The lines to retype run from the one containing "How do I perform: Open" through the end of the listing below. Reproduce them exactly, leaving out pictures.

» Exercise data
========================================

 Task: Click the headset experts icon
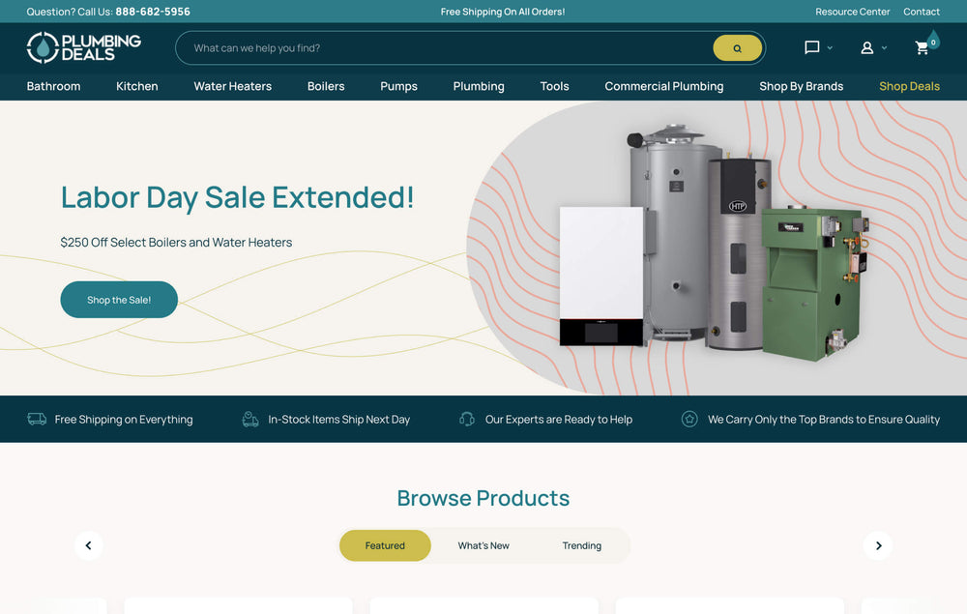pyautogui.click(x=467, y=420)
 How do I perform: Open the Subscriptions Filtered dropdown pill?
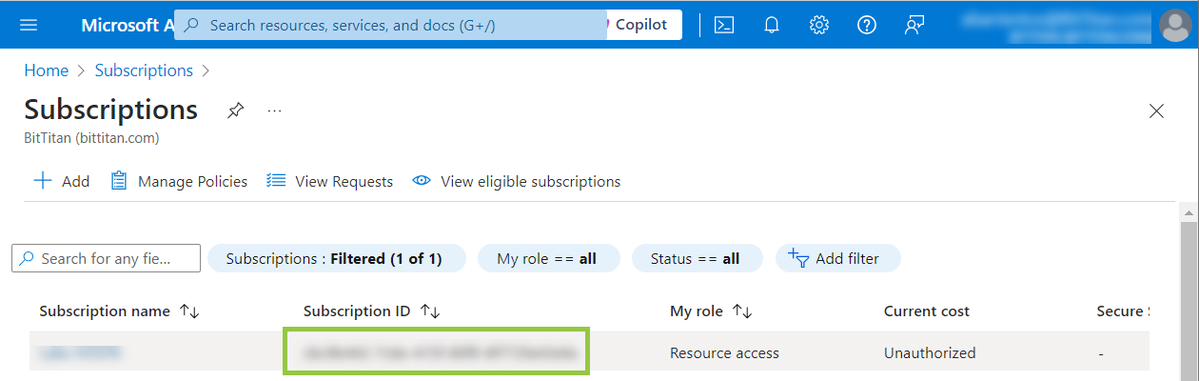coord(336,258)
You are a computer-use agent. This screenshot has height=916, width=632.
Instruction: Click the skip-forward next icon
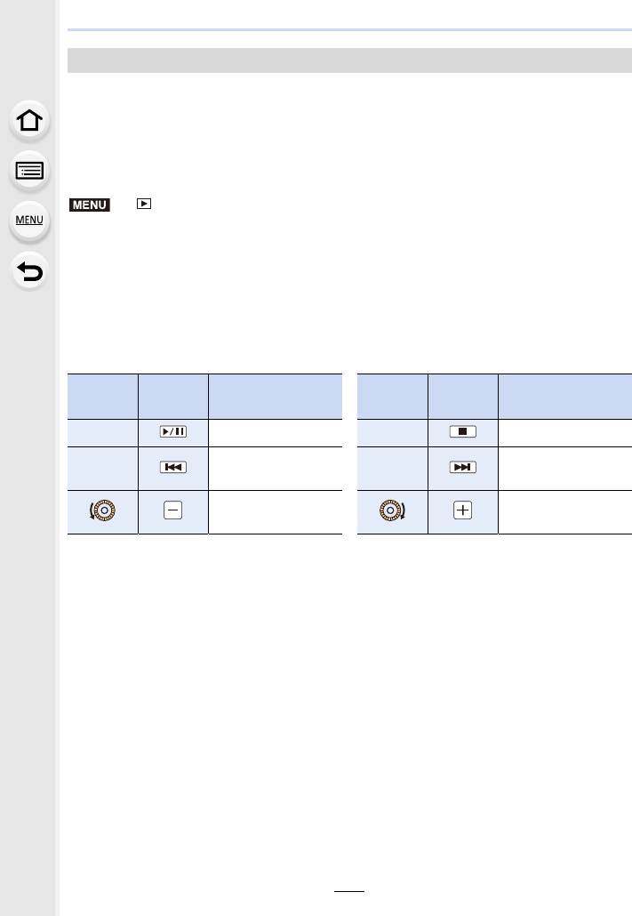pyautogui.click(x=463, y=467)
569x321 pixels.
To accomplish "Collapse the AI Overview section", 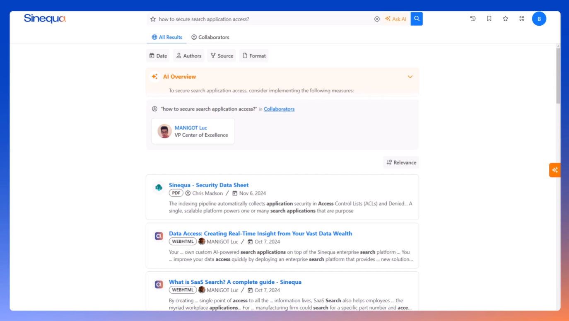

========================================

» Solution for this exercise
 How do I perform: Open the Subscriptions Filtered dropdown pill?
coord(336,258)
You are a computer-use agent. This screenshot has height=916, width=632.
Instruction: Click the skip-forward next icon
pyautogui.click(x=463, y=467)
569x321 pixels.
To accomplish "Collapse the AI Overview section", 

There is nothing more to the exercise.